Premiere einer eindringlichen Inszenierung von Nik Mayr

Friedrich Schiller schrieb „Die Räuber“ eigentlich als Lesedrama und dann wurde es 1782 in Mannheim doch als Schauspiel uraufgeführt. Es geht um Neid, um Missgunst, um das Streben nach der besseren Welt und der der Frage, wie wir zu dieser besseren Welt gelangen können. Und es geht in diesem Erstlingswerk Schillers um die Familie, ihre Bedeutung und ihre Belastung für den Einzelnen. Nik Mayr ist in seiner Inszenierung für das Theater Wasserburg von der Vorlage von Schillers Sturm-und-Drang Drama abgewichen. Nicht nur, dass er sämtliche Figuren – außer Karl und Franz Moor, die einander feindlich gesinnten Brüder – streicht, er verdoppelt sie gleichzeitig, indem er ihnen je ein weibliches Alter-Ego zuordnet. Damit gelingt es ihm, Schillers Botschaft präziser und konzentrierter darzustellen.

# [Datenblock]
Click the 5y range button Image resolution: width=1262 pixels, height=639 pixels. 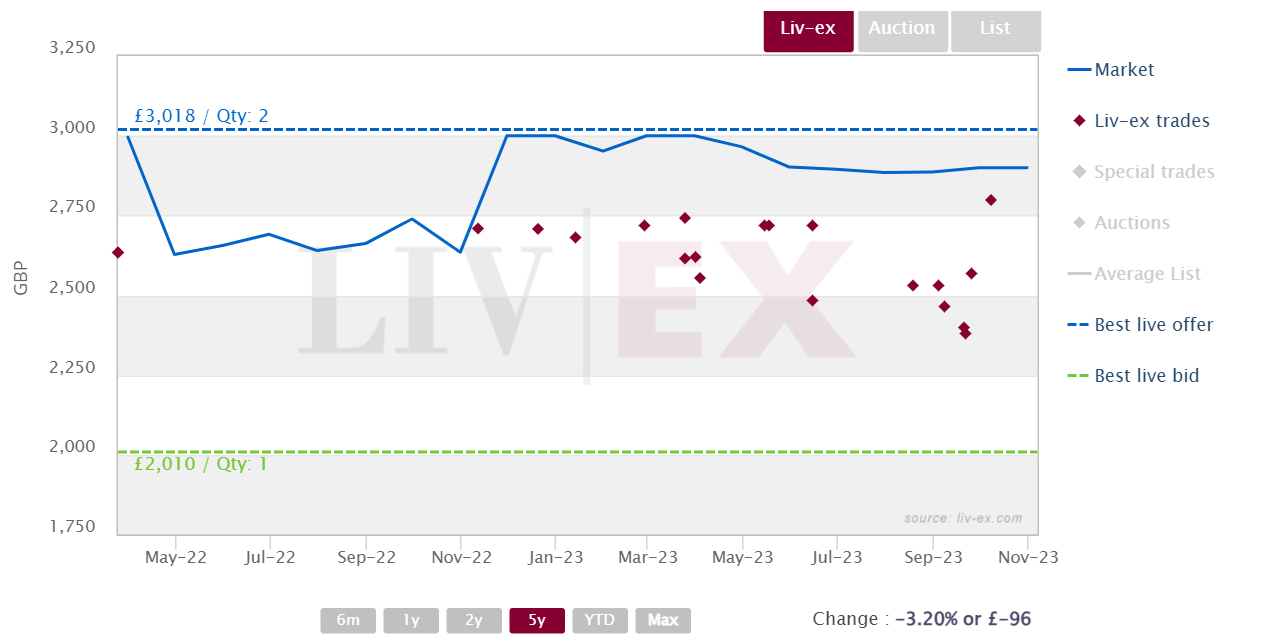(x=537, y=620)
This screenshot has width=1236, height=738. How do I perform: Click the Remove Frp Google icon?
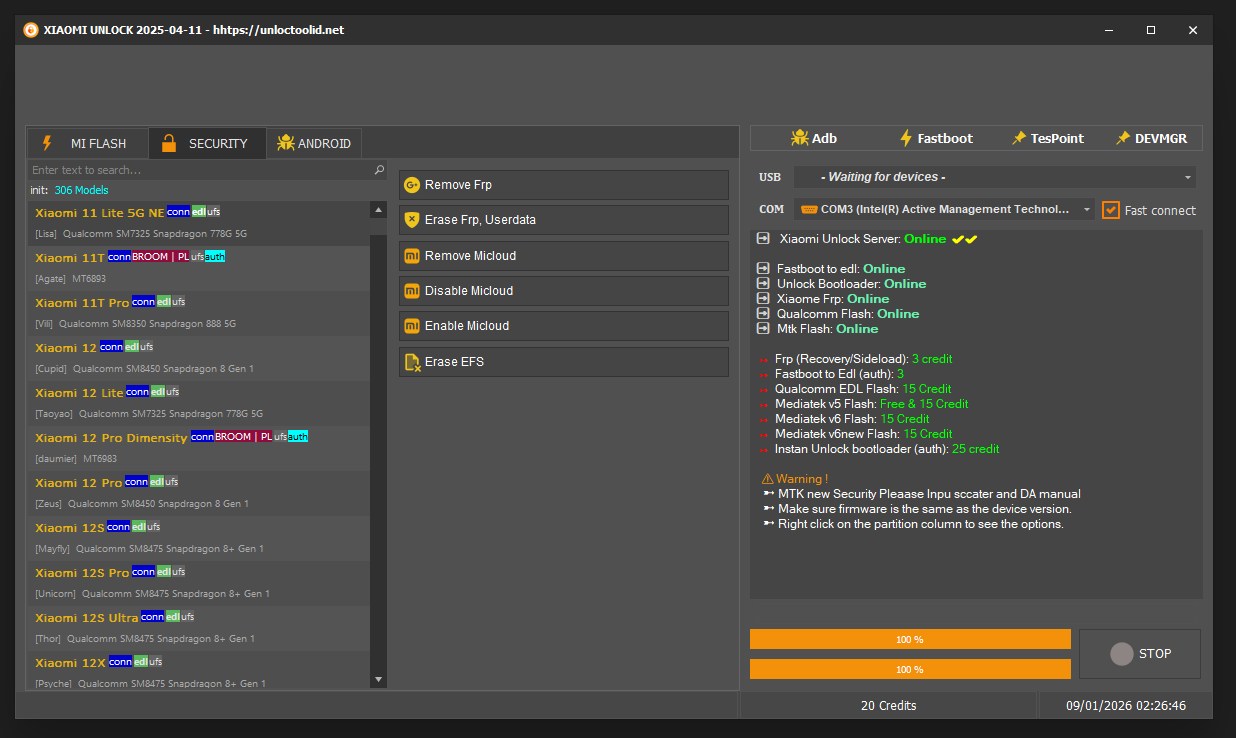tap(411, 185)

# [Aufgabe 1]
Kannst du aus dem Text über die „Räuber“-Inszenierung wortgetreu die Stelle abschreiben, die bei den Worten „Premiere einer eindringlichen“ beginnt und nach „und konzentrierter darzustellen.“ aufhört?
# [Aufgabe 2]
Wie ginge der Text über Nik Mayrs Inszenierung der „Räuber“ nach seinem letzten Satz weiter? Schreib ihn fort.

# [Lösung 1]
Premiere einer eindringlichen Inszenierung von Nik Mayr

Friedrich Schiller schrieb „Die Räuber“ eigentlich als Lesedrama und dann wurde es 1782 in Mannheim doch als Schauspiel uraufgeführt. Es geht um Neid, um Missgunst, um das Streben nach der besseren Welt und der der Frage, wie wir zu dieser besseren Welt gelangen können. Und es geht in diesem Erstlingswerk Schillers um die Familie, ihre Bedeutung und ihre Belastung für den Einzelnen. Nik Mayr ist in seiner Inszenierung für das Theater Wasserburg von der Vorlage von Schillers Sturm-und-Drang Drama abgewichen. Nicht nur, dass er sämtliche Figuren – außer Karl und Franz Moor, die einander feindlich gesinnten Brüder – streicht, er verdoppelt sie gleichzeitig, indem er ihnen je ein weibliches Alter-Ego zuordnet. Damit gelingt es ihm, Schillers Botschaft präziser und konzentrierter darzustellen.

# [Lösung 2]
Mayr lässt die beiden Helden grundsätzlich nur mit ihrem Alter-Ego sprechen. Die Handlung ist also als zwei ausgeprägte Monologe gestaltet. Die Konstruktion mit dem weiblichen Part erlaubt natürlich auch eine gewisse Dramatik, die ein Monolog alleine wohl nicht so hätte umsetzen können. Die Reduktion auf die beiden Protagonisten schärft aber den Blick auf das Thema: Die feindlich gesinnten und dennoch immer wieder aufeinander bezogenen Brüder.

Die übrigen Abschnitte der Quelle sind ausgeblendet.